It’s been a long journey for travel firm Thomas Cook since its formation in rural Leicestershire during the early Victorian era.
Founded in Market Harborough in 1841 by businessman Thomas Cook, the fledgling company organised railway outings for members of the local temperance movement.
Some 178 years later, it had grown to a huge global travel group, with annual sales of £9bn, 19 million customers a year and 22,000 staff operating in 16 countries.
Thomas Cook had a chequered history, including being nationalised in 1948 – when it became part of the state-owned British Railways – and owning the raucous Club 18-30 youth brand, which it recently closed after failing to find a buyer.
However, just as the travel world had progressed from temperance day trips, so the modern business and leisure market was also changing, and at a far faster pace than in previous decades.
The firm’s fate was sealed by a number of factors: financial, social and even meteorological.
As well as weather issues, and stiff competition from online travel agents and low-cost airlines, there were other disruptive factors, including political unrest around the world.
In addition, many holidaymakers had become used to putting together their own holidays and not using travel agents.
Last summer, shares in Thomas Cook were trading at just below 150p. But after a series of profit warnings, the price had fallen to just a fraction of that. Earlier this year, analysts at Citigroup bank described the travel firm’s shares as “worthless”.
In May, Thomas Cook reported a £1.5bn loss for the first half of its financial year, with £1.1bn of the loss caused by the decision to write down the value of My Travel, the business it merged with in 2007.
However, it warned of “further headwinds” for the rest of the year and said there was “now little doubt” that Brexit had caused customers to delay their summer holiday plans.
The company then put its airline up for sale in an attempt to raise badly-needed funds.
Thomas Cook later announced it was in advanced talks with its banks and largest shareholder, China’s Fosun.
The troubled operator hoped to seal a rescue led by Fosun, but the creditor banks issued a last-minute demand that the travel company find an extra £200m, which it was unable to do.

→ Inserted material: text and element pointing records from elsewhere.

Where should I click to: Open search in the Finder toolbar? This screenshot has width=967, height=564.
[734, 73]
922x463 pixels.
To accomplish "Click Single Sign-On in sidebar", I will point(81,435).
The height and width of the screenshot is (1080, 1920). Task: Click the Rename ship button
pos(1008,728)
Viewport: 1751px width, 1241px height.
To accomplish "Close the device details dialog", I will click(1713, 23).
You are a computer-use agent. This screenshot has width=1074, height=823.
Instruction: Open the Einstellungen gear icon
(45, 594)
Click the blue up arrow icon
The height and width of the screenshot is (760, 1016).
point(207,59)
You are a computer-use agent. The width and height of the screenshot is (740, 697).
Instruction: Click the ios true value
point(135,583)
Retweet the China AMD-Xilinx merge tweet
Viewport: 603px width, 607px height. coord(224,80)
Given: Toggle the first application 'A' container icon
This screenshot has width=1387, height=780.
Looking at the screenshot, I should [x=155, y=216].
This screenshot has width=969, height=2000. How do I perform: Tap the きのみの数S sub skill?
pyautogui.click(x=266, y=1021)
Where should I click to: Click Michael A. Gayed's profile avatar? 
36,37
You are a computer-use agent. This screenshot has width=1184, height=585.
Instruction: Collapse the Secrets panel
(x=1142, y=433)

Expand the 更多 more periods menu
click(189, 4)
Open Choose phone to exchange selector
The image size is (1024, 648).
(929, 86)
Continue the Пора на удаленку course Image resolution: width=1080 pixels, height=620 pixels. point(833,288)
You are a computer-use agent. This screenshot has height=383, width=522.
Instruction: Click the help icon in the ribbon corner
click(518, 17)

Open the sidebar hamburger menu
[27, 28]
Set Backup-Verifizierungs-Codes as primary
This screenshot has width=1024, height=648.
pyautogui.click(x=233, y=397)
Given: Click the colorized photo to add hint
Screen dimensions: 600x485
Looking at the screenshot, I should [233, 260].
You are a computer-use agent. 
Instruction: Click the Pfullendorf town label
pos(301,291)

The company’s boss, Peter Fankhauser, said the firm had “worked exhaustively” to salvage the rescue package and it was “deeply distressing” that it could not be saved.
For Thomas Cook’s unfortunate staff, customers and shareholders, history has come full circle.
Eight years ago, the company lurched perilously close to the edge of insolvency after trading turned sour. It was pulled back from the brink by an emergency loan from a group of banks, led by Royal Bank of Scotland – ironically the same bank whose demand for extra money appears to have sunk the company this time.
As well as weak trading, the company’s big problem in 2011 was too much debt – about £2bn when the pension deficit was included. It tried to put its borrowing problem behind it in 2013, with a £425m fundraising from shareholders.
Fast forward six years and Thomas Cook is back where it was. All the rescue money is gone and the debt pile is back to £1.6bn. Again it has been thumped by poor trading and a series of one-offs, notably weak sterling and a summer heatwave that led to a downturn in demand.
But there is evidence of deeper problems, as well as a lack of management control. The company stopped paying dividends to shareholders in 2011 as the previous crisis hit, but resumed them in 2017 and again last year – an odd thing to do if trading, and solvency, was tight.
The company’s results were marked by exceptional, one-off items, always a red flag for analysts, while the negotiations over the restructuring plan have been chaotic.
After the immediate repatriation and staff problems have been resolved, one question remains: will Thomas Cook live on in some form?
The obvious buyer would be Fosun, the Chinese conglomerate that was the British company’s largest shareholder. But they, and other buyers, may conclude the messy nature of the weekend’s collapse may have blighted the brand irretrievably.
The package holiday share of the market has remained broadly unchanged.
One reason for this is that most air package holidays sold by travel companies based in the UK have ATOL protection.
This protection means that if the business collapses while travellers are away on holiday, they will be able to finish their trip and then travel home.
If a business folds before someone’s trip, the scheme will provide a refund or replacement holiday.